-- Begin Supplied material --

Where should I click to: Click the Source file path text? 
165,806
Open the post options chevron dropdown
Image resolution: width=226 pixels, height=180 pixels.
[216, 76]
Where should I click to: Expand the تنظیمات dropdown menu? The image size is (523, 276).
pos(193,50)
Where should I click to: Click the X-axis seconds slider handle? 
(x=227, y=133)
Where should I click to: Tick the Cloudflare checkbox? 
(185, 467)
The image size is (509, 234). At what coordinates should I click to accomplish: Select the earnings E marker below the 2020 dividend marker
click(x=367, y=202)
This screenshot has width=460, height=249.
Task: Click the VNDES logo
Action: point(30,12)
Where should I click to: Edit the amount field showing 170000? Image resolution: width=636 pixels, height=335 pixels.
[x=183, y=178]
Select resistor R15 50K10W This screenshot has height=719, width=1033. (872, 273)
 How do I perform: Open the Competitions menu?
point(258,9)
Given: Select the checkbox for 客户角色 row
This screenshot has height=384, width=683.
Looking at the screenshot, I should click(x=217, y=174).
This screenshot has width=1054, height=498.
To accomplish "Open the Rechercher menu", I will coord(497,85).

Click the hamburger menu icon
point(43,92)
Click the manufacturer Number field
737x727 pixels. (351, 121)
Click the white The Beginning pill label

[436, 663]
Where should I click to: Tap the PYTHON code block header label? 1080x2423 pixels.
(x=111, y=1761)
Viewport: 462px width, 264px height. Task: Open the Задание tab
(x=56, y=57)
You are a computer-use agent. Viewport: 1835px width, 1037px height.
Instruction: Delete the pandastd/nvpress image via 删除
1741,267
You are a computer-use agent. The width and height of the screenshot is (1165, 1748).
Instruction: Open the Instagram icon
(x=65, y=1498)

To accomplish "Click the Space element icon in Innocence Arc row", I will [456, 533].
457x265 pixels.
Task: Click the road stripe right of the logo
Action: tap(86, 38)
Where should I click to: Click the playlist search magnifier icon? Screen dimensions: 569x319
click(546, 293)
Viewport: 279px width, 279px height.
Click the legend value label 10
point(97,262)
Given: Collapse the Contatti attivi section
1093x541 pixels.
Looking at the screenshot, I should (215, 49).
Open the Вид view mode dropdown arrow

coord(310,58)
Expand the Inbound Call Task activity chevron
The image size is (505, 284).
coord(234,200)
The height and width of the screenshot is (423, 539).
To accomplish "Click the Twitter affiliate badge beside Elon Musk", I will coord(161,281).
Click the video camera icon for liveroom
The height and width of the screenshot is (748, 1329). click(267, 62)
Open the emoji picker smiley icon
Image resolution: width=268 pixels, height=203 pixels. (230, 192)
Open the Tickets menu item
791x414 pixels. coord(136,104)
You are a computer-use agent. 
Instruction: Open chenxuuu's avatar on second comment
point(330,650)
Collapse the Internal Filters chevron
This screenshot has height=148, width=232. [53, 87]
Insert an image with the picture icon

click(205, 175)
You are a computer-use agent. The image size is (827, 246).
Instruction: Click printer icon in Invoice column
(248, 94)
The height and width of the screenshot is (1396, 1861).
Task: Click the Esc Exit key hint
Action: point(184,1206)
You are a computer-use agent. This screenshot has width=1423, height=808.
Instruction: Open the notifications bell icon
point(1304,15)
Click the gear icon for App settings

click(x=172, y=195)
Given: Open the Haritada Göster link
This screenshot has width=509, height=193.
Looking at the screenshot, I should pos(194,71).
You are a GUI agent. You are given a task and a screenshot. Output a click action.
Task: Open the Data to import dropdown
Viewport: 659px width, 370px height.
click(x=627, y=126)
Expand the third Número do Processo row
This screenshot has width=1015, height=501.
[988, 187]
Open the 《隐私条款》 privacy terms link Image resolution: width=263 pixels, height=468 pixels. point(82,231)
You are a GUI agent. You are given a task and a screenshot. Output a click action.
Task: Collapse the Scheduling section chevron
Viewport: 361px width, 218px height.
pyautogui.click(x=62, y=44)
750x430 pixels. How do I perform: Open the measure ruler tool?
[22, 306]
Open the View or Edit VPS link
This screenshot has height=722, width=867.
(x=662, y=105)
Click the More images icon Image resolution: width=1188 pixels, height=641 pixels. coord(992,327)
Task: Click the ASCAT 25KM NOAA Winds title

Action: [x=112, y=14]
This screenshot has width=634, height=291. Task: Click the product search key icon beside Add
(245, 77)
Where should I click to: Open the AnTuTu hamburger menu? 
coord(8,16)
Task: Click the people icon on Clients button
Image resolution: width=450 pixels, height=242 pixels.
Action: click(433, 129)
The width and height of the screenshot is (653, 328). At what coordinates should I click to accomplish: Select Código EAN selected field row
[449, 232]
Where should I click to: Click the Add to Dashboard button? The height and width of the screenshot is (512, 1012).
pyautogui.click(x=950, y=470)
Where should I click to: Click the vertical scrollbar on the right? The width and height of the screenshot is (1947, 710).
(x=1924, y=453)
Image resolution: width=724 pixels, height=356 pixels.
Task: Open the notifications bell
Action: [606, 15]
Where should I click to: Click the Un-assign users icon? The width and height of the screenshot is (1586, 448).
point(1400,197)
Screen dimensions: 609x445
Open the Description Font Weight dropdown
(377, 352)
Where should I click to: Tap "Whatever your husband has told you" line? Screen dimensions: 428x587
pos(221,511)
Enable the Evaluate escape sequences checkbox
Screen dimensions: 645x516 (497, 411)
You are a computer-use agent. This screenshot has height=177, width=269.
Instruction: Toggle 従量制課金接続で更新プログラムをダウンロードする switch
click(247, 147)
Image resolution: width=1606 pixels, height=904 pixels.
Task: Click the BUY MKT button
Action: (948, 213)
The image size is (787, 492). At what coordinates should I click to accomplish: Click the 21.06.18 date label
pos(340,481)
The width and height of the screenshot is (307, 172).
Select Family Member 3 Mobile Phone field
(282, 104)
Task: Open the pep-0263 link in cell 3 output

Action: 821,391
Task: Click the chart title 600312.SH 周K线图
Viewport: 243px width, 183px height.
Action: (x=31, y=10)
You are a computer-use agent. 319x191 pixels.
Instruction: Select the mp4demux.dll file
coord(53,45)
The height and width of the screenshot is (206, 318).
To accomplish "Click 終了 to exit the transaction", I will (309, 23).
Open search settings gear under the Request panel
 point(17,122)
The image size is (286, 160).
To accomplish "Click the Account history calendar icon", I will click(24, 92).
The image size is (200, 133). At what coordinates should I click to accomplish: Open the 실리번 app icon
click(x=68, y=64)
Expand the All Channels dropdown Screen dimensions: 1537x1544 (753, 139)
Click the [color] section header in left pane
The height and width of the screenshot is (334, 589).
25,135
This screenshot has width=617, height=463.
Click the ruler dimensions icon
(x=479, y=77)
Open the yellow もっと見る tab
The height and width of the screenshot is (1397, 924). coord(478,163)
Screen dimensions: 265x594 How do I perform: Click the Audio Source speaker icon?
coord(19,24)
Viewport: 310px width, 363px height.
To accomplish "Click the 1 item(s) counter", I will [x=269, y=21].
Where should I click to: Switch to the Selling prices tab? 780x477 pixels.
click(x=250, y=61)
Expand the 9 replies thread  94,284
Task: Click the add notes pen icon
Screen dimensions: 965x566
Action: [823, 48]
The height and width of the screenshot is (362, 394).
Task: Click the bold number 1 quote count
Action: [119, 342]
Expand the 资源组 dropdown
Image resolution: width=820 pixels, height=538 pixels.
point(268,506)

-- End Supplied material --

Stated task: Lay out the entries from their first line through the line containing "point(97,262)", both included, as a JSON list of strings with one string per line and blank lines omitted.

Task response:
[
  "Where should I click to: Click the Source file path text? ",
  "165,806",
  "Open the post options chevron dropdown",
  "Image resolution: width=226 pixels, height=180 pixels.",
  "[216, 76]",
  "Where should I click to: Expand the تنظیمات dropdown menu? The image size is (523, 276).",
  "pos(193,50)",
  "Where should I click to: Click the X-axis seconds slider handle? ",
  "(x=227, y=133)",
  "Where should I click to: Tick the Cloudflare checkbox? ",
  "(185, 467)",
  "The image size is (509, 234). At what coordinates should I click to accomplish: Select the earnings E marker below the 2020 dividend marker",
  "click(x=367, y=202)",
  "This screenshot has width=460, height=249.",
  "Task: Click the VNDES logo",
  "Action: point(30,12)",
  "Where should I click to: Edit the amount field showing 170000? Image resolution: width=636 pixels, height=335 pixels.",
  "[x=183, y=178]",
  "Select resistor R15 50K10W This screenshot has height=719, width=1033. (872, 273)",
  " How do I perform: Open the Competitions menu?",
  "point(258,9)",
  "Given: Select the checkbox for 客户角色 row",
  "This screenshot has height=384, width=683.",
  "Looking at the screenshot, I should click(x=217, y=174).",
  "This screenshot has width=1054, height=498.",
  "To accomplish \"Open the Rechercher menu\", I will coord(497,85).",
  "Click the hamburger menu icon",
  "point(43,92)",
  "Click the manufacturer Number field",
  "737x727 pixels. (351, 121)",
  "Click the white The Beginning pill label",
  "[436, 663]",
  "Where should I click to: Tap the PYTHON code block header label? 1080x2423 pixels.",
  "(x=111, y=1761)",
  "Viewport: 462px width, 264px height. Task: Open the Задание tab",
  "(x=56, y=57)",
  "You are a computer-use agent. Viewport: 1835px width, 1037px height.",
  "Instruction: Delete the pandastd/nvpress image via 删除",
  "1741,267",
  "You are a computer-use agent. The width and height of the screenshot is (1165, 1748).",
  "Instruction: Open the Instagram icon",
  "(x=65, y=1498)",
  "To accomplish \"Click the Space element icon in Innocence Arc row\", I will [456, 533].",
  "457x265 pixels.",
  "Task: Click the road stripe right of the logo",
  "Action: tap(86, 38)",
  "Where should I click to: Click the playlist search magnifier icon? Screen dimensions: 569x319",
  "click(546, 293)",
  "Viewport: 279px width, 279px height.",
  "Click the legend value label 10",
  "point(97,262)"
]